The impact of this is truly terrifying and could be utterly catastrophic. If roughly another fifth of the Amazon rainforest is burned then the phenomenon known as "dieback" may lead to the total collapse of the Amazon ecosystem, with apocalyptic consequences for the global climate.
Yet one fifth of the Amazon was also destroyed in the 50 years before Bolsonaro's rise to power, and it is crucial that we consider how Anglo-European corporations, global finance institutions, and previous Brazilian governments are implicated in this. We cannot simply abrogate responsibility for this crisis.

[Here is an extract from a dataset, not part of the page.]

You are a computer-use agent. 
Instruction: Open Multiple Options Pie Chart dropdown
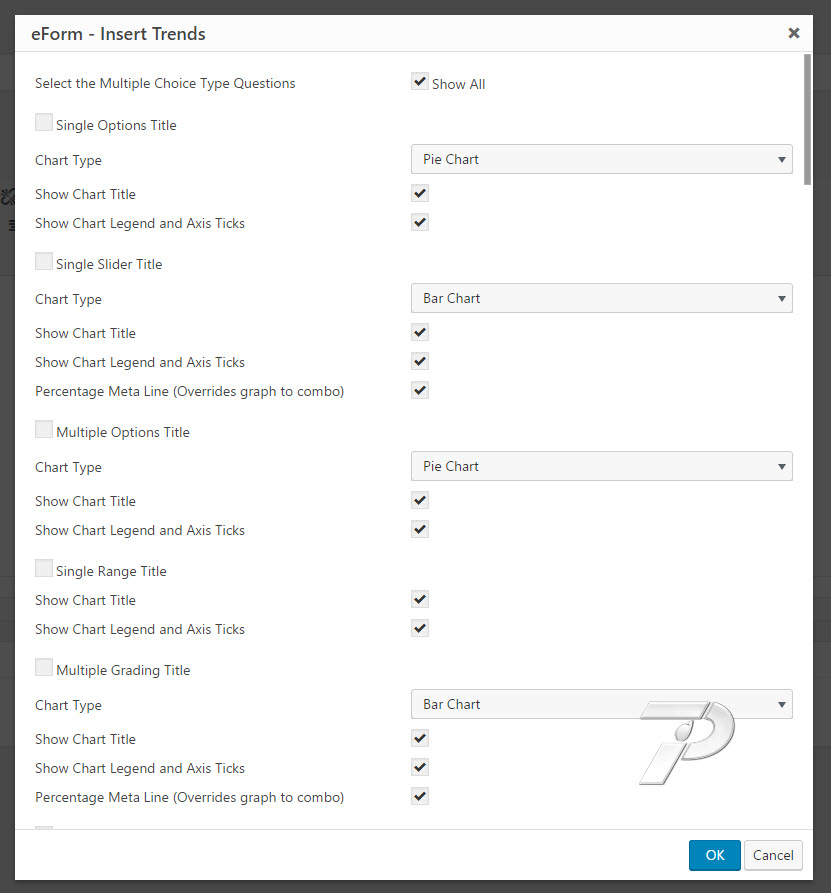click(601, 466)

Furthermore, Bolsonaro is a figure worthy of denunciation for everything he does, and it is revealing that some politicians, environmental campaigners and celebrity figures have remained silent on Bolsonaro's attacks on trade unionists, LGBTQ+ groups and feminists, but are outraged when he threatens the so-called "lungs of the earth".

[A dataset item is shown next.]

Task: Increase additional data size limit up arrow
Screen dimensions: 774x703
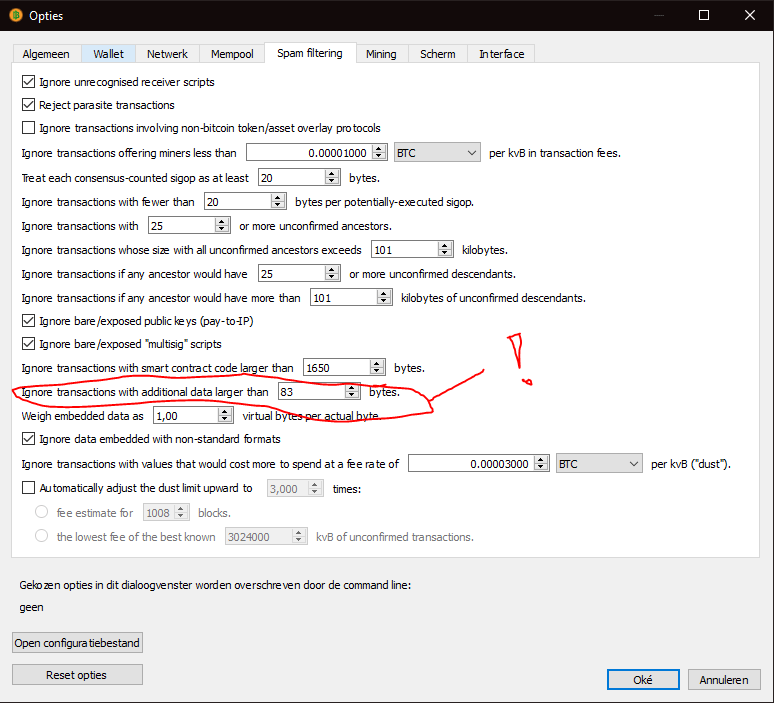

It is this implication, that the Amazon rainforest is somehow the collective property of everyone, which reveals a startling colonial tendency in responses to climate crisis. In these narratives, indigenous communities are either erased, represented without agency, or as essentialised guardians of the forest. The truth is that Brazil's Landless Workers Movement, as well as social movements in Peru, Ecuador and across the Amazon Basin, have struggled for decades (if not centuries) to defend their communities. The Amazon is not ours to save with prayers and clicktivism; it is their homeland to defend (with our solidarity) against the global corporations and free trade deals which would open up the Amazon to more risk.

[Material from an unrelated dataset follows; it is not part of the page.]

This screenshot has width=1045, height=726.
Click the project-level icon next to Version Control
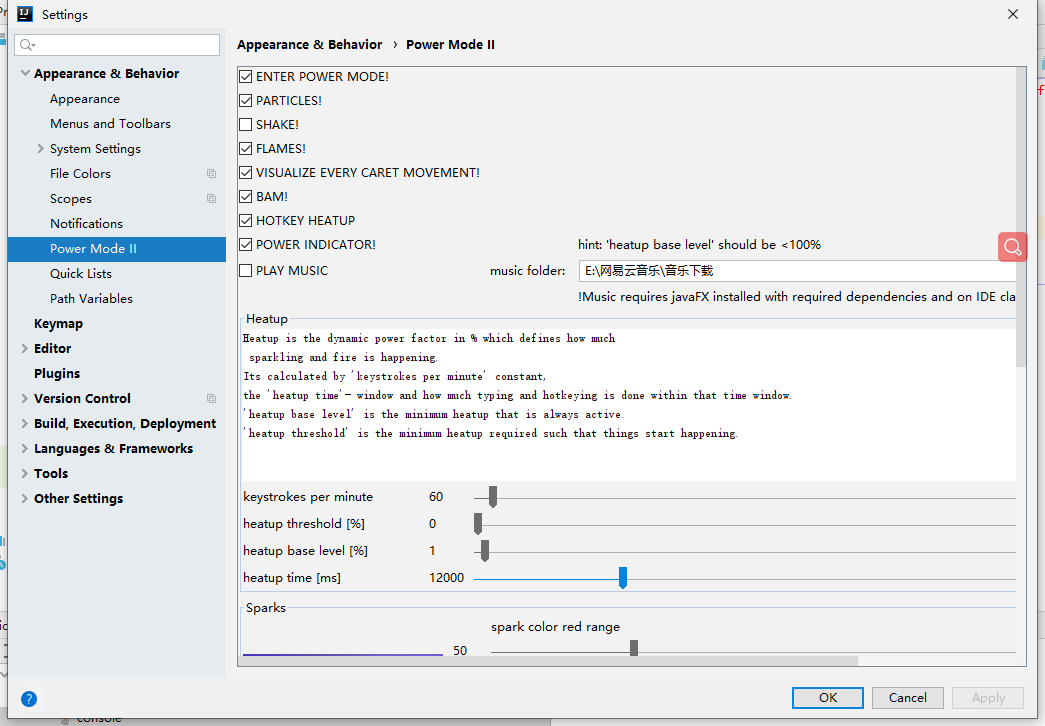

It is also no accident that Anglo-European minds are particularly fixated on the Amazon given that European empires, particularly the British, have felt they have a stake in the Amazon for centuries. Foreign Office diplomat Roger Casement's reports to parliament on the rubber boom in Peru in the early twentieth century demonstrate how British companies enslaved indigenous communities and caused widespread environmental destruction in their pursuit of profits. Today, different companies are destroying the Peruvian Amazon in pursuit of oil money; the British government has been highly supportive of the Camisea oil project and improving trade links with Peru.
Understanding this is fundamental to how we meet the climate emergency. Jair Bolsonaro, Alan Garcia (former President of Peru) and Lenin Moreno in Ecuador have not opened up the Amazon out of pure malevolence, but because economic success for their administrations is predicated on them selling their country's natural resources to markets and financers in the global north.
But now is not the time to despair. If we truly want to stop the Amazon from burning we must immediately focus on building internationalist solidarity, through new and existing institutions, with indigenous movements in Brazil, the Amazon basin and across the global south. There is a dire need to censure Bolsonaro for his actions against indigenous communities - through international pressure and perhaps even a general boycott. We must accelerate our plans to decarbonise our economies - being careful to dismantle our extractivist economic model in the process. And we must tackle the power of big business and the upcoming trade deals (e.g. Trans-Pacific Partnership, EU-Mercosur trade deal, and the corporate courts they often contain) that will give corporations even more power to destroy the climate at will.